Give again, word for word, every line below from the one that has "For every named target in this 236×2576" through the one that has "FL-118 (86, 168)", both included, and no others.

__Given information__.
╭──

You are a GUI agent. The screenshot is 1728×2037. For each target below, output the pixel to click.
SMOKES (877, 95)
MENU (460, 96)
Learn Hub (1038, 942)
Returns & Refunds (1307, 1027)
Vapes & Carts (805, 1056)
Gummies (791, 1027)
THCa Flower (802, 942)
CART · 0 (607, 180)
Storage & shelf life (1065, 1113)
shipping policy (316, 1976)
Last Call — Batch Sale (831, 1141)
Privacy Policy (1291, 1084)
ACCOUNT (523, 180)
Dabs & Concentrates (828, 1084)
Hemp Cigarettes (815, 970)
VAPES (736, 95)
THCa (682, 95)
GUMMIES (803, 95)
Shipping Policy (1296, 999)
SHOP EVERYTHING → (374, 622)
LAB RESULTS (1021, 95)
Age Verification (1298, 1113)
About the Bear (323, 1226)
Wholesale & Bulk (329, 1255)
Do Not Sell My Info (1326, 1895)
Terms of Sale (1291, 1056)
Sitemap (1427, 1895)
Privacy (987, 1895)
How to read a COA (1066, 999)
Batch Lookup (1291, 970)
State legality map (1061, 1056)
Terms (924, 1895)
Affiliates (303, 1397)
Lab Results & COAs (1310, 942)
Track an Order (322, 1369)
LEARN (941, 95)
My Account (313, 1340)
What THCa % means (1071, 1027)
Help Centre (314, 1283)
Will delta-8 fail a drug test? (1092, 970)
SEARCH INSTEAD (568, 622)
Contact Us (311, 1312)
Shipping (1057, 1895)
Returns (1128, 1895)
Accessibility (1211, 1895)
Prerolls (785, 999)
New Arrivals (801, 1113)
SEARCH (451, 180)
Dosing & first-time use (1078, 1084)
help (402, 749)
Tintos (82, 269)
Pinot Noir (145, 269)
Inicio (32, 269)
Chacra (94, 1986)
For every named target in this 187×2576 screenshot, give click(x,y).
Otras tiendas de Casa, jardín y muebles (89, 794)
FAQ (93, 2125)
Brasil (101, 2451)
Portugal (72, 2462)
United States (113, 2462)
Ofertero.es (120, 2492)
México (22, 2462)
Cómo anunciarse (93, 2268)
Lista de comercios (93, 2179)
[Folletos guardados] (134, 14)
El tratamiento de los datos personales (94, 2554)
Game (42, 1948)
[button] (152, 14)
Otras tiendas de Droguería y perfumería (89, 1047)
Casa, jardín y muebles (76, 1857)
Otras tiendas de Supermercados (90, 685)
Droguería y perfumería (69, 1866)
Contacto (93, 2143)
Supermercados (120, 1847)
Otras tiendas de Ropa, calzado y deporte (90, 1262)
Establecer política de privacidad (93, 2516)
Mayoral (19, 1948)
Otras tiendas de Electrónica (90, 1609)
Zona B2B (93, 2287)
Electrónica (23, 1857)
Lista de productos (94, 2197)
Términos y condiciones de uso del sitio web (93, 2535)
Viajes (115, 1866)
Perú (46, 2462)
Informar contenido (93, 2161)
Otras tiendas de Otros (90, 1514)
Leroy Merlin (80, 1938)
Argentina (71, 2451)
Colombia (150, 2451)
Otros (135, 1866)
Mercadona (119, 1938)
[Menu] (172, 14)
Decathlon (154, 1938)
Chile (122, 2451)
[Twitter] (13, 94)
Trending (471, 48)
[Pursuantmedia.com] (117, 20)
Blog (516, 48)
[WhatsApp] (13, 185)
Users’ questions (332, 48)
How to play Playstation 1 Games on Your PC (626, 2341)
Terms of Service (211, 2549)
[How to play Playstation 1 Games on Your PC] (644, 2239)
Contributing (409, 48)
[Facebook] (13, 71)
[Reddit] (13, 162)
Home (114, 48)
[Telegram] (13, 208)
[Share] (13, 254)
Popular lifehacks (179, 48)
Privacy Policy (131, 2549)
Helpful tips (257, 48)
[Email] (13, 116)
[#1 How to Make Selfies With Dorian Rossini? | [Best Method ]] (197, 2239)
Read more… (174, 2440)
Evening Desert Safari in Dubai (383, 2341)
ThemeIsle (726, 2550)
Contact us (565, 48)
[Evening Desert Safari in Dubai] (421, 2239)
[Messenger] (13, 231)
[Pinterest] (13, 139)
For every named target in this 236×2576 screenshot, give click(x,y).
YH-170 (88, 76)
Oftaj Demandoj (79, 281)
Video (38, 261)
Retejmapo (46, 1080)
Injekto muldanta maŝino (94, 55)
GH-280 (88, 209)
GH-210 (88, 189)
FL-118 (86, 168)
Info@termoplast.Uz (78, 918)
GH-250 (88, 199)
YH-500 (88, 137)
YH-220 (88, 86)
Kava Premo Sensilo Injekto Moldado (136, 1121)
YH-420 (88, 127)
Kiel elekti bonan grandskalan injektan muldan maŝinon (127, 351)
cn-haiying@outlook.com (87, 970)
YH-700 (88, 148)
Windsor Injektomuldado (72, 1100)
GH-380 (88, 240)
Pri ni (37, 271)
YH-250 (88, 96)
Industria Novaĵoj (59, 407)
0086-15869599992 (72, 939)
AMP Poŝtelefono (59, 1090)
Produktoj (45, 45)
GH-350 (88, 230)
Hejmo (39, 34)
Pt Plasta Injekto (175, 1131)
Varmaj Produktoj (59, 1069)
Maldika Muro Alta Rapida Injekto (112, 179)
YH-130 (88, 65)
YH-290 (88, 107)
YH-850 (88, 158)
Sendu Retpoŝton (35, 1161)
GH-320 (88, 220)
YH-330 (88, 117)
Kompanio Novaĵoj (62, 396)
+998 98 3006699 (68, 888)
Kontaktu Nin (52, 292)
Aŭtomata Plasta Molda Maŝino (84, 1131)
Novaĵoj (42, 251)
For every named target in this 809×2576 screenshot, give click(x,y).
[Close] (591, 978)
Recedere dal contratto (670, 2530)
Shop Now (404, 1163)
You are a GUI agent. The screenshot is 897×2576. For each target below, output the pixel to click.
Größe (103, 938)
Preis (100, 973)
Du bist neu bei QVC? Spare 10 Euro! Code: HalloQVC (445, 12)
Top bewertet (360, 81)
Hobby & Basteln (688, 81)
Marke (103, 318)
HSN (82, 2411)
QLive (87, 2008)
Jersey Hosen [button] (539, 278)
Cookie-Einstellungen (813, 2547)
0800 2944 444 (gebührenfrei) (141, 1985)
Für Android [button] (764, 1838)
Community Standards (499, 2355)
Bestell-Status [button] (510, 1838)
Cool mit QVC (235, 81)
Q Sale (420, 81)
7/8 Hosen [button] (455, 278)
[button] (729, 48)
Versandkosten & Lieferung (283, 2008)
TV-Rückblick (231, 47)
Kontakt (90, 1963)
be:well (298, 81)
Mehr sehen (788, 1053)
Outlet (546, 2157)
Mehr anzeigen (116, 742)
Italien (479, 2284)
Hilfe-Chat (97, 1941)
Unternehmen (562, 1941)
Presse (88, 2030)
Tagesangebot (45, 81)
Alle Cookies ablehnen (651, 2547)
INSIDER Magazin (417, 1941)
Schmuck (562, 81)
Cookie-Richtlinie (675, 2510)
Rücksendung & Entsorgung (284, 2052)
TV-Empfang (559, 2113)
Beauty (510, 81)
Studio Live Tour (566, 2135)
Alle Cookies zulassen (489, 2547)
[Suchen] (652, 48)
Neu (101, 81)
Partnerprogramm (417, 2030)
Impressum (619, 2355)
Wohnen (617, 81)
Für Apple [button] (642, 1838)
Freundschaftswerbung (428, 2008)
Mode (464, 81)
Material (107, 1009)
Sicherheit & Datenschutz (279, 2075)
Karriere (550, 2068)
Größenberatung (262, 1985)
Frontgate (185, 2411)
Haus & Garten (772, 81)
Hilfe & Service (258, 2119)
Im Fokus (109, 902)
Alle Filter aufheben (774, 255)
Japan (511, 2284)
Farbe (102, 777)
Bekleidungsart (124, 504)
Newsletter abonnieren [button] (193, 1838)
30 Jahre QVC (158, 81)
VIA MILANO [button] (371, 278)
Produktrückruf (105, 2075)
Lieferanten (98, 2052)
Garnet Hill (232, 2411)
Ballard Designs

╰──

__Task solution__.
For every named target in this 236×2576 screenshot, give click(x,y).
YH-170 (88, 76)
Oftaj Demandoj (79, 281)
Video (38, 261)
Retejmapo (46, 1080)
Injekto muldanta maŝino (94, 55)
GH-280 (88, 209)
GH-210 (88, 189)
FL-118 (86, 168)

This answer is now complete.